Sejarah Perkembangan Madrasah
Ibtidaiyah di Indonesia
Nama:
Asri Nuriyah
Sejarah Madrasah Ibtidaiyah Di
Indonesia
A.
Pengertian Madrasah
Kata madrasah dalam
bahasa Arab berarti tempat atau wahana untuk mengenyam proses pembelajaran.

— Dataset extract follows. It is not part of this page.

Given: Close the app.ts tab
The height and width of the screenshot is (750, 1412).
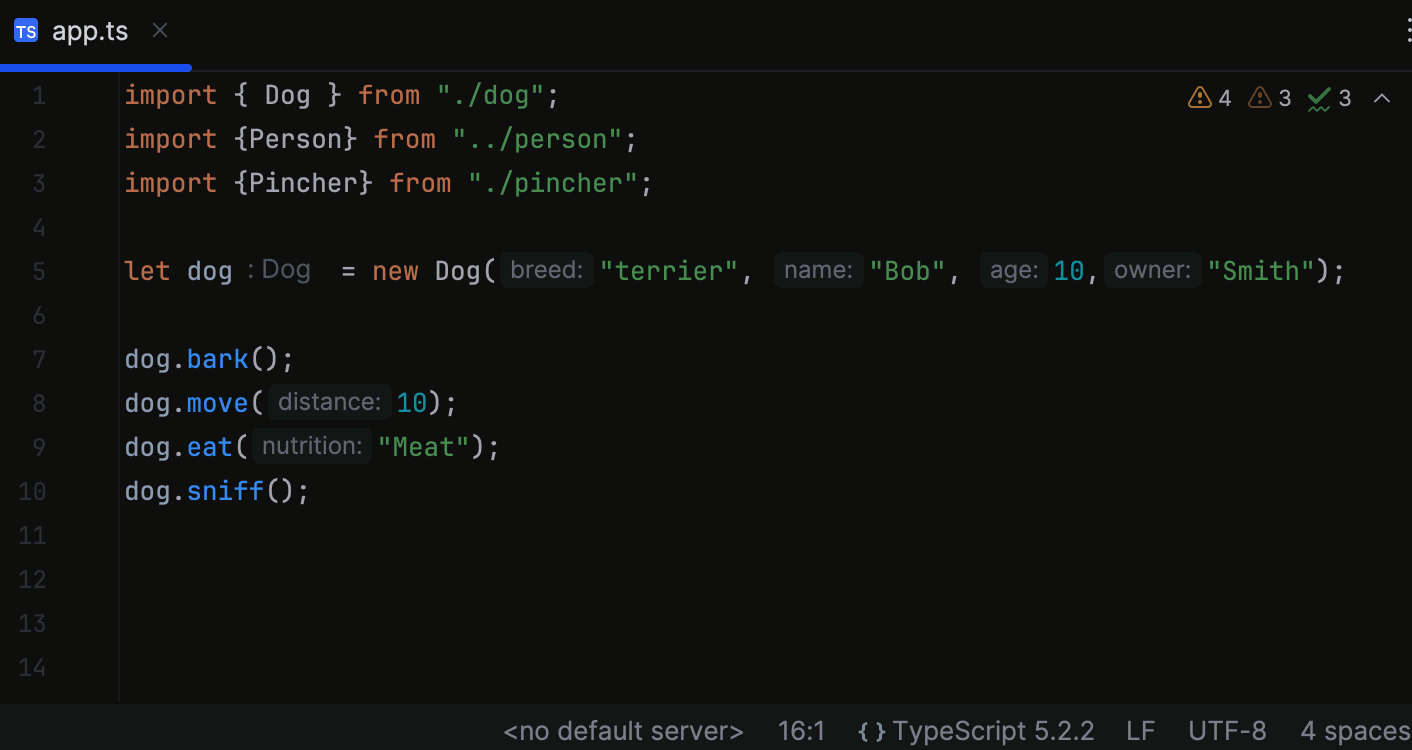Looking at the screenshot, I should pyautogui.click(x=159, y=30).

Dalam bahasa Indonesia madrasah disebut dengan sekolah yang berarti bangunan
atau lembaga untuk belajar dan memberi pengajaran. Karenanya, istilah madrasah
tidak hanya diartikan sekolah dalam arti sempit, tetapi juga bisa dimaknai
rumah, istana, kuttab, perpustakaan, surau, masjid, dan lain-lain,
bahkan seorang ibu juga bisa dikatakan madrasah pemula
Dari
pengertian di atas maka jelaslah bahwa madrasah adalah wadah atau tempat
belajar ilmu-imu keislaman dan ilmu pengetahuan keahlian lainnya yang
berkembang pada zamannya. Dengan demikian dapat disimpulkan bahwa istilah
madrasah bersumber dari Islam itu sendiri.[1]
B.
Sejarah
Madrasah
Madrasah adalah saksi perjuangan pendidikan
yang tak kenal henti. Pada jaman penjajahan Belanda madrasah didirikan untuk
semua warga.Sejarah mencatat , Madrasah pertama kali berdiri di Sumatra,
Madrasah Adabiyah ( 1908, dimotori Abdullah Ahmad), tahun 1910 berdiri madrasah
Schoel di Batusangkar oleh Syaikh M. Taib Umar, kemudian M. Mahmud Yunus pada
1918 mendirikan Diniyah Schoel sebagai lanjutan dari Madrasah schoel,
Madrasah Tawalib didirikan Syeikh Abdul Karim Amrullah di Padang Panjang
(1907). lalu, Madrasah Nurul Uman didirikan H. Abdul Somad di Jambi.
Madrasah
berkembang di jawa mulai 1912. ada model madrasah pesantren NU dalam bentuk
Madrasah Awaliyah, Ibtidaiyah, Tsanawiyah, Mualimin Wustha, dan Muallimin
Ulya ( mulai 1919), ada madrasah yang mengaprosiasi sistem pendidikan
belanda plus, seperti muhammadiyah ( 1912) yang mendirikan Madrasah Ibtidaiyah,
Tsanawiyah, Muallimin, Mubalighin, dan Madrasah Diniyah. Ada juga model
AL-Irsyad ( 1913) yang mendirikan Madrasah Tajhiziyah, Muallimin dan Tahassus,
atau model Madrasah PUI di Jabar yang mengembangkan madrasah pertanian, itulah
singkat tentang sejarah madrasah di indonesia.[2]
C.
Latar
Belakang Berdirinya Madrasah di Indonesia
Di Indonesia, permulaan munculnya
Madrasah baru sekitar abab 20, meski demikian latar belakang berdirinya
madrasah tidak lepas dari dua faktor, yaitu semangat pembaharuan Islam yang
berasal dari islam pusat(timur Tengah) dan merupakan respon pendidikan terhadap
kebijakaan pemerintah Hindia Belanda yang mendirikan serta mengembangkan
sekolah. Hal ini juga diamini oleh M. Arsyad yang dikutip Khoirul Umam,
munculnya madrasah sebagai lembaga pendidikan Islam dikarenakan kekhawatiran
terhadap pemerintah Hindia Belanda yang mendirikan sekolah-sekolah umum tanpa
dimasukkan pelajaran dan pendidikan agama Islam.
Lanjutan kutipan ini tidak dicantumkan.